Compared to the sea, the village of Saint-Malo is among the highest in Quebec. This is what this small municipality clinging to a ridge in the Appalachians proclaims to ensure its publicity. Saint-Malo prides itself on the fact that it is possible, from its heights, to see far away. To the point of having built, at the entrance to the village, on the side of the road which leads to Malvina, an observation tower. This tower gives dimension to its pretension. I went up there more than once. Even on a clear day, I didn’t see the sea.
From next month, there will no longer be an ATM in Saint-Malo. There, as elsewhere in the region, Desjardins is withdrawing them in order to maintain the upward curve of its nice surpluses.
Very close to Saint-Malo, in another valley of the Appalachians, there is a slightly larger village: Saint-Isidore. This one loses his Caisse populaire. She was housed in one of those hideous buildings that this billion-dollar financial institution built in series for decades, disregarding the appearance of the villages. Nothing is more unfortunate as institutional buildings, except perhaps the post offices erected by the federal government in the same narrow and drying functionalist spirit, without any link with the architecture of the country either.
No more ATMs in Saint-Malo. And more Caisse populaire in Saint-Isidore. Where on earth will the population, especially the elderly, have to go? You still have to be motorized to consider going elsewhere, because in these places, no public transport service anymore exists.
In 2023, Desjardins announced, once again, that it had obtained “solid results”. Thanks to its members, it reaped, once again, surpluses of several hundred million. A comfortable financial situation, which ensures it floats in the financial stratosphere, well above sea level. In this respect, Desjardins is similar to banks: it is not on the verge of sinking below the waterline. his earnings are so inflated.
A short distance from Saint-Malo, in the hollow of a valley, on the road which leads to the black forests of Vermont, is Saint-Venant-de-Paquette.
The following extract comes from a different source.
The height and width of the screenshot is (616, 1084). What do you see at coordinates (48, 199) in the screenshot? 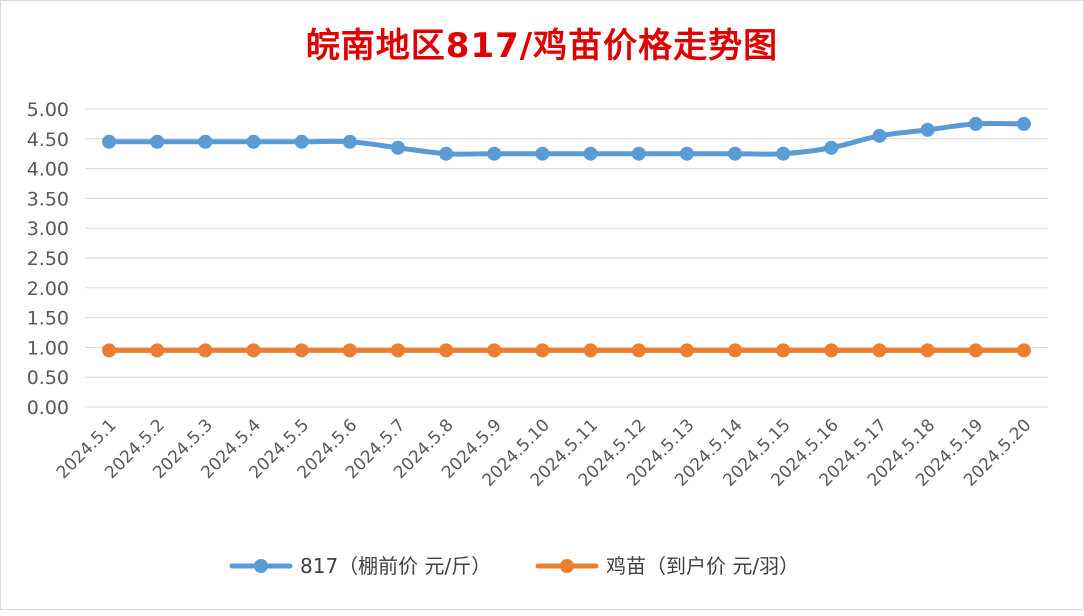
I see `y-tick-label: 3.50` at bounding box center [48, 199].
This hamlet enjoys a certain reputation due to the unstoppable beauty of its small wooden church and the grandeur of the songs of Richard Séguin, its most illustrious citizen. It was in this municipality that the first Caisse populaire in a rural area was launched in 1907. Faced with populations often reduced to leading the lives of semi-poachers in order to eat, Alphonse Desjardins believed in the need to offer local economic levers, while promoting a sense of community.
When the Saint-Venant bank closed in 1974, it transferred its services to the neighboring village. The village’s spiral of decline is accelerating. The skin and bones that remain from this hamlet have long pierced the specter of death, which living people of good will kick back as best they can.
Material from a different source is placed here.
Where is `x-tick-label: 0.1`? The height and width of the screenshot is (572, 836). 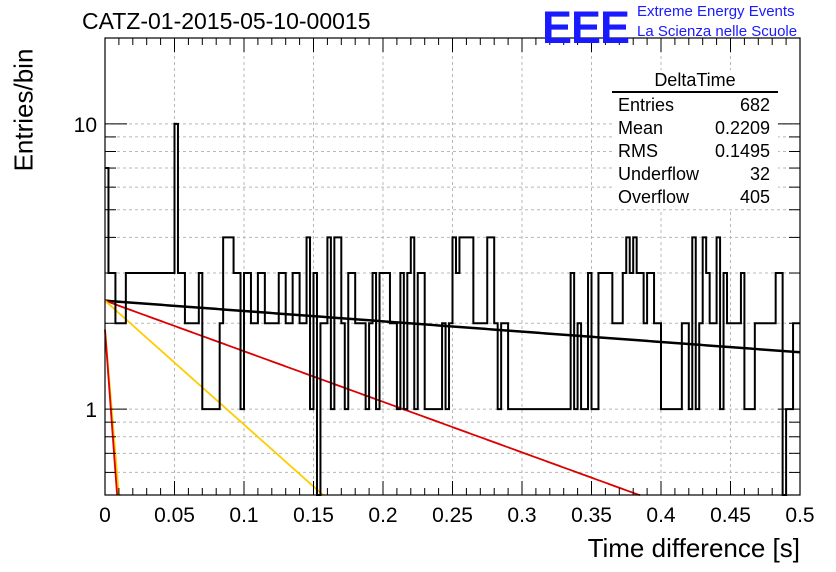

In Brompton, still in the Eastern Townships, residents mobilized last week to contest the closure of their credit union, rightly fearing for the vitality of their town.
What will happen to so many villages which today are experiencing exactly the same fate, powerless after having entrusted their money to people who leave with the fund on which their community life was built?
My grandfather was inspired by the pioneering experience of Saint-Venant to found, at the end of the war, a Caisse populaire in Cookshire-Eaton, the capital of my childhood. I imagine him turning in his grave today. I hear him, in the cemetery, next to my father, digging with his nails to reach the surface of the earth. And I see him showing up in an assembly to berate the self-proclaimed heirs of the cooperative movement, to reproach them for having lost the horizon of a collective destiny which supposes a true sense of community and fairness. Above all, I hear him say to me, on the phone, in a voice that is forever familiar to me: “Jean — he was almost the only one to call me Jean — that makes no sense! »
The Caisse de Saint-Camille-de-Lellis that my grandfather managed took the name, like so many others, of the local parish. She was a sort of extension of it. Since then, the branches have been renamed. Their new names express through the band a new cult: nature. Now is the time for the Verts-Sommets, Sources, Deux-Rivières, Fleuve et des Montagnes, Coeur-des-Vallées, etc. fund. However, the natural role of the funds is not better assured.
Between 2010 and 2026, the number of Desjardins service centers will have increased from 924 to 479. The number of counters will increase from 2,652 to 1,094. The Desjardins Movement is undoubtedly moving away from its historical base. And in many places, it hurts as much as an expression of betrayal.
Basically, what is happening with the Caisses Desjardins corresponds quite closely to the way in which we envisage the repair of the roof of the Olympic Stadium. We do not discuss the long term, the goals, the horizon. There has been repeated talk, to justify the new costs generated by this white elephant, of the need to welcome Taylor Swift and Beyoncé there in the near future. These two names alone, reduced to lines of communication, make us forget the primary dimension of this concrete colossus: physical activity, sport, the well-being of a population. At a time when hospitals are overwhelmed, cities are unaffordable and regions are abandoned, returning to the fundamentals, to the basis of what weaves a community together, could already be considered a sign of health. Is it too much to ask of our society to rise above the financial sea in which we are drowning?